The sad saga began when Rep. Becky Lockhart, R-Provo, and Sen. Chris Buttars, R-West Jordan, sponsored similar bills designed to break the practice of insurance companies refusing to cover care provided by a doctor outside the company's network.
Both bills intended to help consumers by allowing them to seek care from doctors of their own choice, rather than those dictated by a monopolistic health care conglomerate.
But the initial noble goal of doing something good for the public eventually took a back seat to the egos of the legislators.
Buttars' legislation, Senate Bill 34, passed the Senate for the final time on Feb. 24. It then sat in the House Rules Committee without a public airing from Feb. 24 to March 2. Lockhart is chairman of the House Rules Committee and senators began grumbling that she was sitting on Buttars' bill so her bill would pass instead.
Lockhart's bill, House Bill 272, passed in the House by an overwhelming 73-0 margin with two absent. That vote occurred on Feb. 28 while Buttars' bill still languished in Lockhart's Rules Committee.
But Buttars would have his revenge.
Lockhart's bill came to a vote on the Senate floor on March 2. It failed by one vote. Buttars voted against it, even though it would have achieved the same goal his bill would have achieved.
Buttars' SB34 then eventually died in the House Rules Committee without a public debate on the House floor.
Tempers, by the final week of the legislative session, were flaring and some legislators involved in back-room teeming during that time say that is what finally burned the veterans' nursing home appropriation.
The nursing home bill, sponsored by Rep. Greg Buxton, R-Roy, passed the House, but never got an airing in the Senate. It instead became a pawn in behind-the-scenes bickering between the Republican leaders of the House and Senate.
The bill would have provided $4.5 million as the matching funds needed for an $8.2 million ante by the Veterans Administration to construct a nearly $13 million fully equipped nursing home on land in Weber County already donated to the veterans through the efforts of Sen. Orrin Hatch, R-Utah.
Senators expressed concerns that the Utah nursing home was low on a long list of V.A. funding needs across the country. The $4.5 million appropriation would not guarantee the nursing home would be built. But Buxton thought he had alleviated those concerns by getting assurances from V.A. and military officials that the Utah appropriations would move the Ogden nursing home up on the priority list and give it a good chance of making the V.A.'s funding list.
Senators also complained that after the Legislature funded a veterans' nursing home in Salt Lake City several years ago, the veterans came back for more money for the project in subsequent sessions. Buxton also got assurances that wouldn't happen this time and he noted that with the V.A. nursing home, the feds would pay $60 per diem expenses daily for each resident, or about $2.6 million a year. But Buxton was up against a torrent of resentment toward the House.
Buttars had sponsored a bill called the Drug Offenders Rehabilitation Act (DORA) that would provide treatment for drug offenders who had committed crimes.

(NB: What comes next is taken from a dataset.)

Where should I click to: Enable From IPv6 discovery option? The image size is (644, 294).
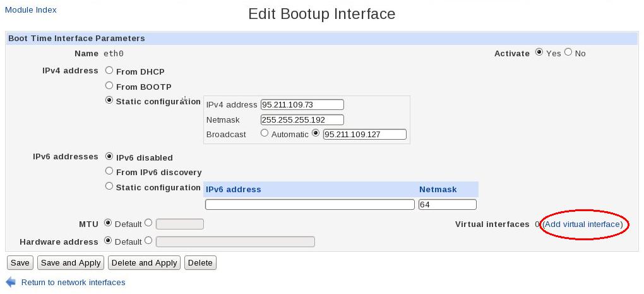[x=109, y=171]
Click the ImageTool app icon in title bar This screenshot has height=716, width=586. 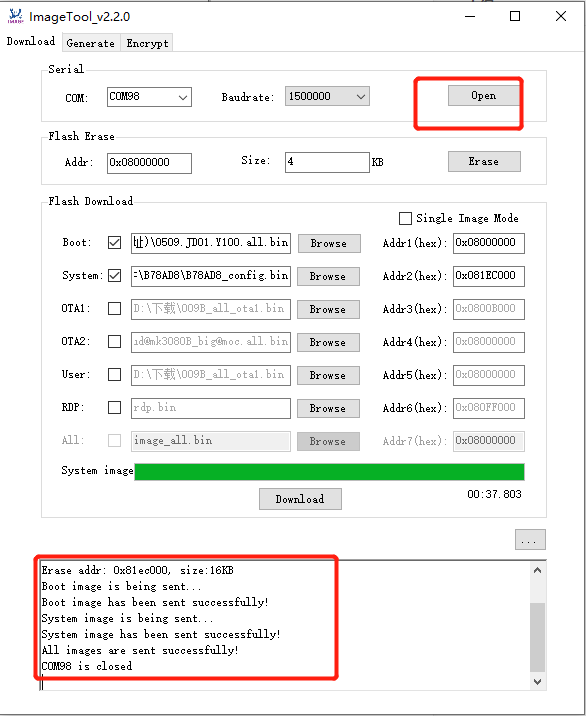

That would have cost the state about $6 million the first year, then a little more each year after that.
The Senate liked DORA and in negotiations between the leaders of the Senate and House, DORA was offered as trade bait. If the House passed DORA, the Senate would pass the veterans' nursing home.

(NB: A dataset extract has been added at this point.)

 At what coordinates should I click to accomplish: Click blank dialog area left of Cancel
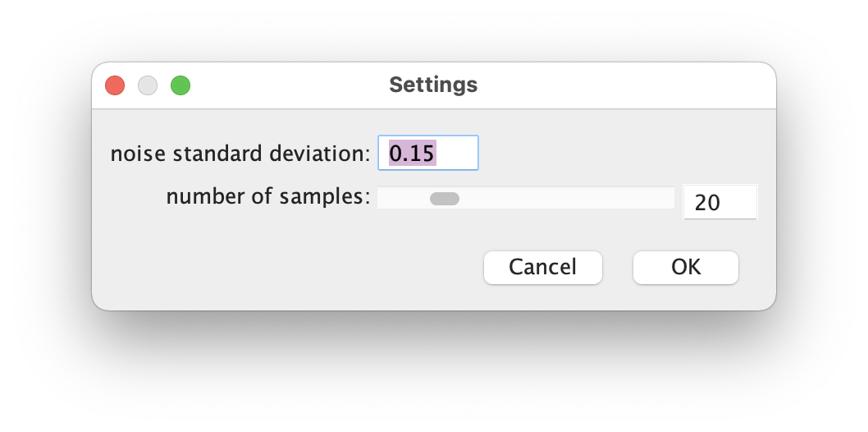click(288, 268)
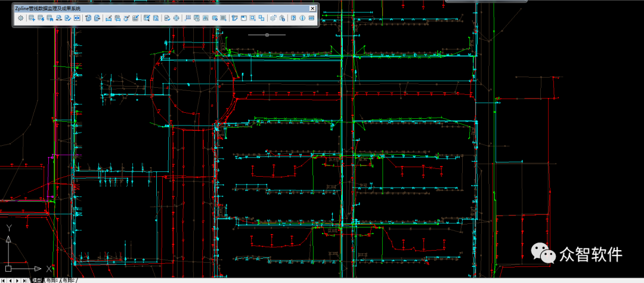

The negotiations were not made in the Executive Appropriations Committee, the forum for finalizing funding priorities. They were conducted among just the Republican leaders, without the Democrats.
And it got ugly.
Buttars publicly accused leaders of the House of "playing games." House leaders said they wre being blackmailed by the Senate. Speaker Greg Curtis, R-Sandy, and Majority Leader Jeff Alexander, R-Provo, reportedly exploded into temper tantrums during a closed-door meeting with senators two days before the end of the session.
The arguments continued until the final hour of the legislative session, but both bills died at the stroke of midnight on the last night.
Buxton, meanwhile, broke the bad news to George Whalen, Utah's only living recipient of the Medal of Honor for his heroics in World War II.
"I told him we would try again next year," said Buxton. "He told me he wasn't sure if he would still be around next year."